It’s ten years today since my mum passed away. I still miss her every day.
Sometimes you have to step away from your routine to see yourself from another perspective.
I recently took a short trip and quickly realised how desperately I had needed to get away. Over the past six months my life started drifting in a different direction. For personal reasons I chose to accept these changes in circumstances to support others and fuel their wants and dreams but in doing so forgot about my own needs. It wasn’t until I was away that I was able to acknowledge how much this has affected me.
When a New Year dawns people vow to instigate change to improve their lives. In the past I’ve cited old chestnuts like quitting smoking, losing weight or finding a better job, but this year my intentions are new.

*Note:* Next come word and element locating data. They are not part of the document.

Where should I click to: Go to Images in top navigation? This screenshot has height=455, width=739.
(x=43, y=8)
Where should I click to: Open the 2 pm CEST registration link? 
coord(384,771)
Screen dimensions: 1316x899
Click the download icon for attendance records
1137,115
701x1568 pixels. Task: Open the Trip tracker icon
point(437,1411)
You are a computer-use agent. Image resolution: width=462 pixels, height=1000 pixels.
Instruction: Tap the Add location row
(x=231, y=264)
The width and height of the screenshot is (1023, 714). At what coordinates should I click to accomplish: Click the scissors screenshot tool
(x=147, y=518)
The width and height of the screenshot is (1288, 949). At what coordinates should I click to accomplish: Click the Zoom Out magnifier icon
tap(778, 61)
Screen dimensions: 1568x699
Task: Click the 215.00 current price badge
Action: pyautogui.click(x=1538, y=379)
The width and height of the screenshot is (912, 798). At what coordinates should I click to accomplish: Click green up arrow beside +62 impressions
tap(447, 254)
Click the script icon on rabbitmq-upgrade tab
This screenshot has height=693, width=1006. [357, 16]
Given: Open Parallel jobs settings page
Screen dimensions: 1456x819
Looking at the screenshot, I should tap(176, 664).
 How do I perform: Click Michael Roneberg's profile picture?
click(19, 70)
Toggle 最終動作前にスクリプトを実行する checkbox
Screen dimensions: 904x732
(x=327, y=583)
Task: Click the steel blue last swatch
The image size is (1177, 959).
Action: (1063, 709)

I’m moving on with my life.
“You must make a decision that you are going to move on. It won’t happen automatically. You will have to rise up and say, ‘I don’t care how hard this is, I don’t care how disappointed I am, I’m not going to let this get the best of me. I’m moving on with my life.”
~ Joel Osteen
These are my intentions for 2016
- I will reject rejection
- I will forgive others and myself
- I will sever contact with people who cause me pain or anxiety
- I will live by the words of Eleanor Roosevelt “No one can make you feel inferior without your consent.”
- I will speak the truth
- I will say no if I want to
- I will expect to receive the same respect I extend to others
- I will embrace and remain true to my introverted personality
- I will continue to live a simple life and be grateful for all I have
- I will continue to love and cherish my husband and children in the only way I know how, unconditionally
- I will accept my feelings and actions as the whole truth.